— Given information —

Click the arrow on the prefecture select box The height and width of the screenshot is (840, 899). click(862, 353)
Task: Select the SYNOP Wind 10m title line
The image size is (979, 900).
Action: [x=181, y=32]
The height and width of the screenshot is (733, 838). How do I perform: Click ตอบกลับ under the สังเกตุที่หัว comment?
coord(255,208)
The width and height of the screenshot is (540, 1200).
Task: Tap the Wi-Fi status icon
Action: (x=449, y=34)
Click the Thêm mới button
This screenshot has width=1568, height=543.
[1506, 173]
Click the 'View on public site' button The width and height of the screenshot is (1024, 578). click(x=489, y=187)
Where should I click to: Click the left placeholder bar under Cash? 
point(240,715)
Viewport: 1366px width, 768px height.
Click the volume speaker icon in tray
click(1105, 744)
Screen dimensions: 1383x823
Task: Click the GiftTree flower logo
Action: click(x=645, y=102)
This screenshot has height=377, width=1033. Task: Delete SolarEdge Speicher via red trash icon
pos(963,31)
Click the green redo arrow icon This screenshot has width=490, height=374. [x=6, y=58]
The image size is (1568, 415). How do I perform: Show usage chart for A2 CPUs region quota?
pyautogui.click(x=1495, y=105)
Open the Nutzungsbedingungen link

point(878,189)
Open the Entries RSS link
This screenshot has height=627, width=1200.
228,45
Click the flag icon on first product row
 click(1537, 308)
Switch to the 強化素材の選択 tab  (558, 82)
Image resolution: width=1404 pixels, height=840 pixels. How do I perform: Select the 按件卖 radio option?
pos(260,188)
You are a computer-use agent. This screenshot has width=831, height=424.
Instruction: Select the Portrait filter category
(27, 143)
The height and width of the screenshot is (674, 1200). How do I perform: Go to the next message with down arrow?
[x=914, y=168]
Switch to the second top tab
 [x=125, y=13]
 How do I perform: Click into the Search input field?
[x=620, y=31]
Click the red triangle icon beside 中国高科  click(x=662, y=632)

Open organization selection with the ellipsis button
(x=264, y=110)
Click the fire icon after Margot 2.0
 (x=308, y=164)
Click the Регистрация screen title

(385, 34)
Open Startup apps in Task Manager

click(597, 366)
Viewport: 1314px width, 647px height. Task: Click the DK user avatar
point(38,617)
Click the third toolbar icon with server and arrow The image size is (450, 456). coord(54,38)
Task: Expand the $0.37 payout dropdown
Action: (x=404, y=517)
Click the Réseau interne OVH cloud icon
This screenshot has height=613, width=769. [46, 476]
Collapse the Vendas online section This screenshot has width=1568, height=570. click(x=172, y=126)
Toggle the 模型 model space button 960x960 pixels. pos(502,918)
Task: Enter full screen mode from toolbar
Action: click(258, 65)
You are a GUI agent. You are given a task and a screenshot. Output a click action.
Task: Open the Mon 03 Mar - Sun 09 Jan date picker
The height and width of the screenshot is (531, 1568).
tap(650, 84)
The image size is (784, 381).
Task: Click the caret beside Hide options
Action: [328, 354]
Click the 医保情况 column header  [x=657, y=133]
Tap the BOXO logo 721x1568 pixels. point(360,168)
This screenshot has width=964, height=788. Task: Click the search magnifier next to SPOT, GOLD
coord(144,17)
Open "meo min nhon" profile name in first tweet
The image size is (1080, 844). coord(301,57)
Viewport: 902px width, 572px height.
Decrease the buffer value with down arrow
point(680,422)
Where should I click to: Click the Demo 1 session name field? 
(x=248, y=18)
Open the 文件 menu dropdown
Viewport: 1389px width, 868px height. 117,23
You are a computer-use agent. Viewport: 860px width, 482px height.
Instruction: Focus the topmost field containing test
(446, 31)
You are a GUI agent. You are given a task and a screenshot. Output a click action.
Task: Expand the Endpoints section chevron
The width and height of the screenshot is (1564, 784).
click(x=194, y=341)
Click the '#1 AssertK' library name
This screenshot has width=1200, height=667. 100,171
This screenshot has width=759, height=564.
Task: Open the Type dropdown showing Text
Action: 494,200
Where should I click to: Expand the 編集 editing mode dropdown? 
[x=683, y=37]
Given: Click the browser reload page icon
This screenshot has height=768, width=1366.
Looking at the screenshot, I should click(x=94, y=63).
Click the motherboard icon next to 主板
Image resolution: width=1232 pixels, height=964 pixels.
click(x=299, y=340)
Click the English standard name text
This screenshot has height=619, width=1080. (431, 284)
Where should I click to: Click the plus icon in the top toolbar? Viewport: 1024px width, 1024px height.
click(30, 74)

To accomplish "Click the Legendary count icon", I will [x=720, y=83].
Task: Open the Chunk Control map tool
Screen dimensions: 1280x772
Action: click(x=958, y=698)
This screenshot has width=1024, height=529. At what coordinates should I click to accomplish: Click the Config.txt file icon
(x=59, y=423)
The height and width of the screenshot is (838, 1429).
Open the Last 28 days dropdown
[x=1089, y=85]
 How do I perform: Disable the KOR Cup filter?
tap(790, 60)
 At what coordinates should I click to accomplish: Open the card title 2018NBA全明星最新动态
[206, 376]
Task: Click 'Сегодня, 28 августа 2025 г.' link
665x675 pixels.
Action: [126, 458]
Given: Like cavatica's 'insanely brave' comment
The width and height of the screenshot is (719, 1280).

— Your assignment —
Every line from the one that has "Where should I click to: Click the plus" down to the last line above must be written out exactly, with both ends included and nothing else.

— Output —
Where should I click to: Click the plus icon in the top toolbar? Viewport: 1024px width, 1024px height.
click(30, 74)

To accomplish "Click the Legendary count icon", I will [x=720, y=83].
Task: Open the Chunk Control map tool
Screen dimensions: 1280x772
Action: click(x=958, y=698)
This screenshot has width=1024, height=529. At what coordinates should I click to accomplish: Click the Config.txt file icon
(x=59, y=423)
The height and width of the screenshot is (838, 1429).
Open the Last 28 days dropdown
[x=1089, y=85]
 How do I perform: Disable the KOR Cup filter?
tap(790, 60)
 At what coordinates should I click to accomplish: Open the card title 2018NBA全明星最新动态
[206, 376]
Task: Click 'Сегодня, 28 августа 2025 г.' link
665x675 pixels.
Action: [126, 458]
Given: Like cavatica's 'insanely brave' comment
The width and height of the screenshot is (719, 1280).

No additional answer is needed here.